Ep 217-3:  Fisman in Canada Dec 2020-Oct 2021.


As we know: risk of reinfection remains low 4-6 months after 2 doses and increases thereafter.

Other factors:

  • Increased in  2 X AZ only vaccinated, but lower when AZ + mRNA as compared to 2 X RNA.
  • Higher reinfection with advancing age (from teens to 80+), priority health condition (1.2 X); HCW (2 X); congregate living (3.8 X).  
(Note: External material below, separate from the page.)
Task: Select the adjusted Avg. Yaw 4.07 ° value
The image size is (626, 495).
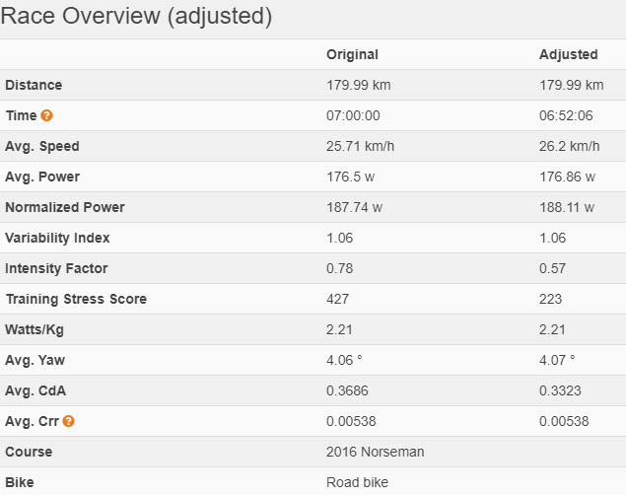Action: click(x=558, y=360)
Ep 217-4: Prunas in Israel June – Dec 2021 adolescents 12-16 yrs protection to infection and COVID:

  • From 2 weeks till 3 months after 2nd dose: 85 resp 90 %
  • Between 3 and 5 months: 75 resp 78 %
  • After 5 months: 58 resp 65 %




  1. The rare, but severe, complications, even in children without underlying conditions, are the basis for vaccination recommendation in young children.  
  2. Confirmation of waning immunity to pre-omicron VOC, especially from 4-6 months after vaccination, also in adolescent, underpin the booster recommendation


OMICRON:         We will look again at rapid antigen test performance for omicron,

Then at effects of vaccines on antibodies and T cells.

Finally, we will evaluate the potential of existing and new therapeutic antibodies against omicron.


  1. Evaluation of rapid antigen tests for omicron


Ep 217-5: Preprint of Bekliz and Eckerle

At first view, only the Wondfo test, seems reliable as it is always positive when cultivable virus is present and negative when it is absent.


Ep 217-6:  Adamson investigated a high-risk occupational case cohort of 30 individuals with daily testing during an Omicron outbreak in December 2021 with salivary PCR  and nasal rapid tests

Clearly, both Quidel and Abbott remained falsely negative during several days.  Obviously, in retrospect, it would have been better to take a saliva (or throat) sample in stead of nasal for the rapid test too.


CONCLUSION: Urgent need for thorough evaluation of rapid tests for omicron, including sensitivity and site of  sample collection (nose, saliva, throat?) before advising their use as alternative for PCR.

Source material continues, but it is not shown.